▶ **Challenges**:
1. From the text on voice input in Jira, reproduce verbatim the stretch from "Can I fill a" through "acceptance criteria separately?".
2. According to the text on voice input in Jira, what should be added to Clavio's dictionary to keep identifiers exact?

▶ **Reading passage**:
☆ ☆ ☆ ☆ ☆

Does Jira have its own voice input?

Jira has no built-in voice typing. Your Mac has a dictation feature you can switch on, but it drops raw words into the box with no cleanup and no sense that it's filling a ticket. Clavio adds a formal polish for these on-the-record fields, keeps your project keys and component names straight, and leaves the Create button to you — so the ticket comes out ready to file, not raw.

Can I fill a whole Jira ticket hands-free?

Yes. Click into the summary, say your wake word — nothing to hold down — and speak it, then tab to the description and keep talking through each field. Auto-send stays off, so Clavio fills each box and waits. You read the ticket back and click Create yourself, without reaching for the mouse to type a single word.

Will it reword my ticket or mangle project keys?

A formal polish tidies filler and shapes your sentences into clean ticket wording without changing what you meant. To keep identifiers exact, add your project keys, component names, and workflow terms to Clavio's dictionary — then “PROJ-482,” “checkout-service,” and “acceptance criteria” come through spelled right instead of guessed at.

Can I dictate the summary, description, and acceptance criteria separately?

☆ ☆ ☆ ☆ ☆

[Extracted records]

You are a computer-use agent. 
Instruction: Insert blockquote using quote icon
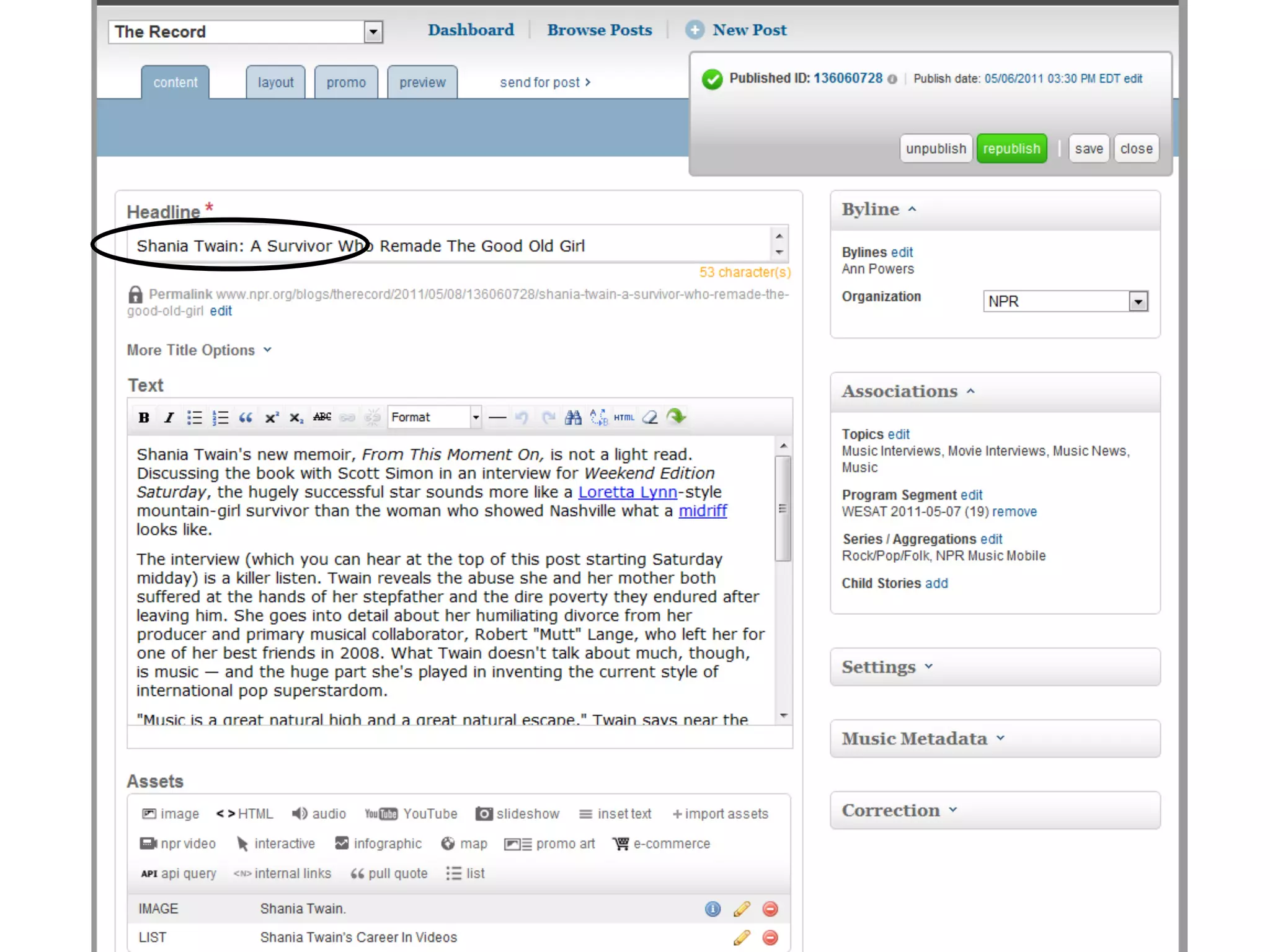[246, 417]
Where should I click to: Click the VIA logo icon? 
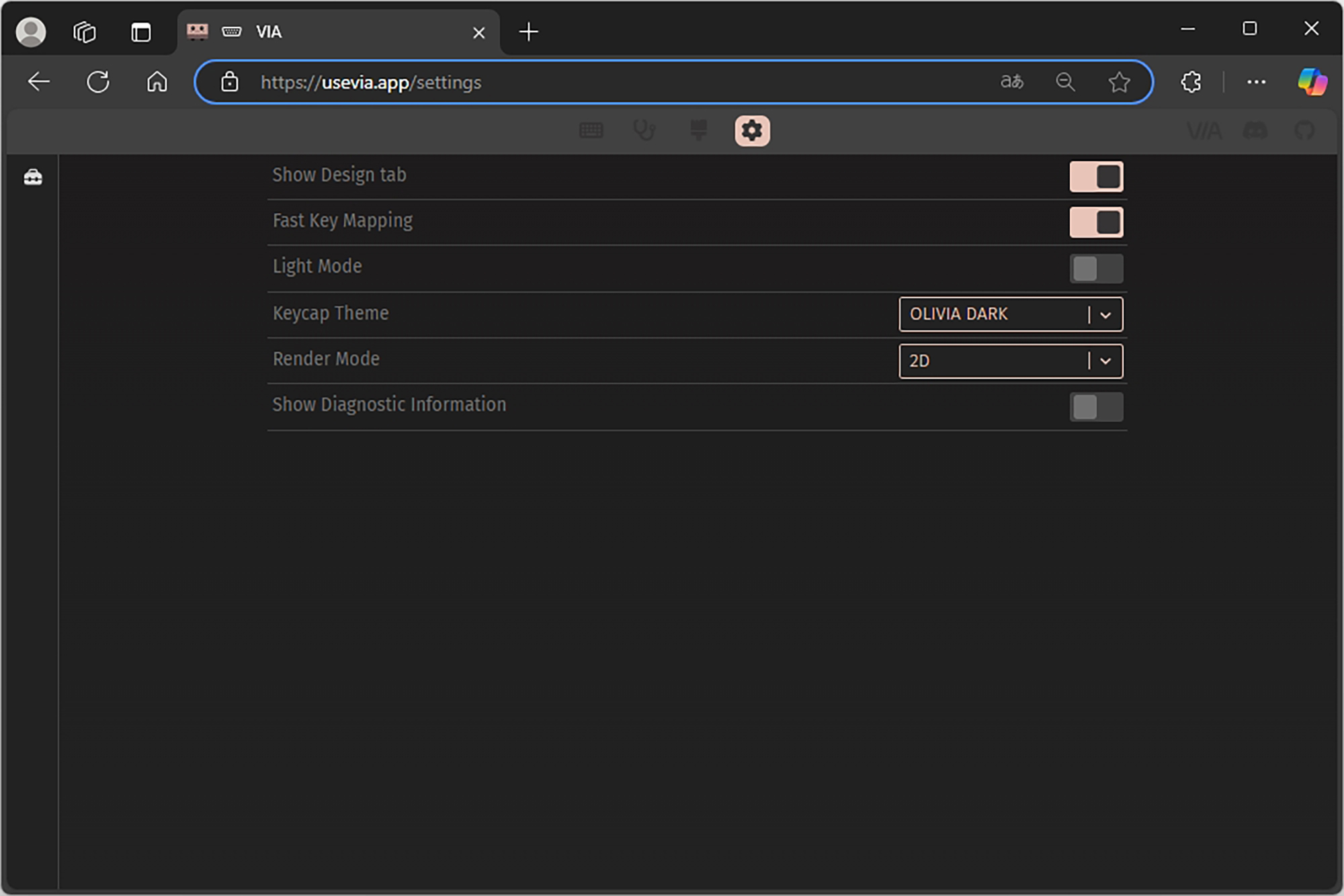click(x=1204, y=130)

☆ ☆ ☆ ☆ ☆

▶ **The results**:
1.
Can I fill a whole Jira ticket hands-free?

Yes. Click into the summary, say your wake word — nothing to hold down — and speak it, then tab to the description and keep talking through each field. Auto-send stays off, so Clavio fills each box and waits. You read the ticket back and click Create yourself, without reaching for the mouse to type a single word.

Will it reword my ticket or mangle project keys?

A formal polish tidies filler and shapes your sentences into clean ticket wording without changing what you meant. To keep identifiers exact, add your project keys, component names, and workflow terms to Clavio's dictionary — then “PROJ-482,” “checkout-service,” and “acceptance criteria” come through spelled right instead of guessed at.

Can I dictate the summary, description, and acceptance criteria separately?

2. Project keys, component names, and workflow terms.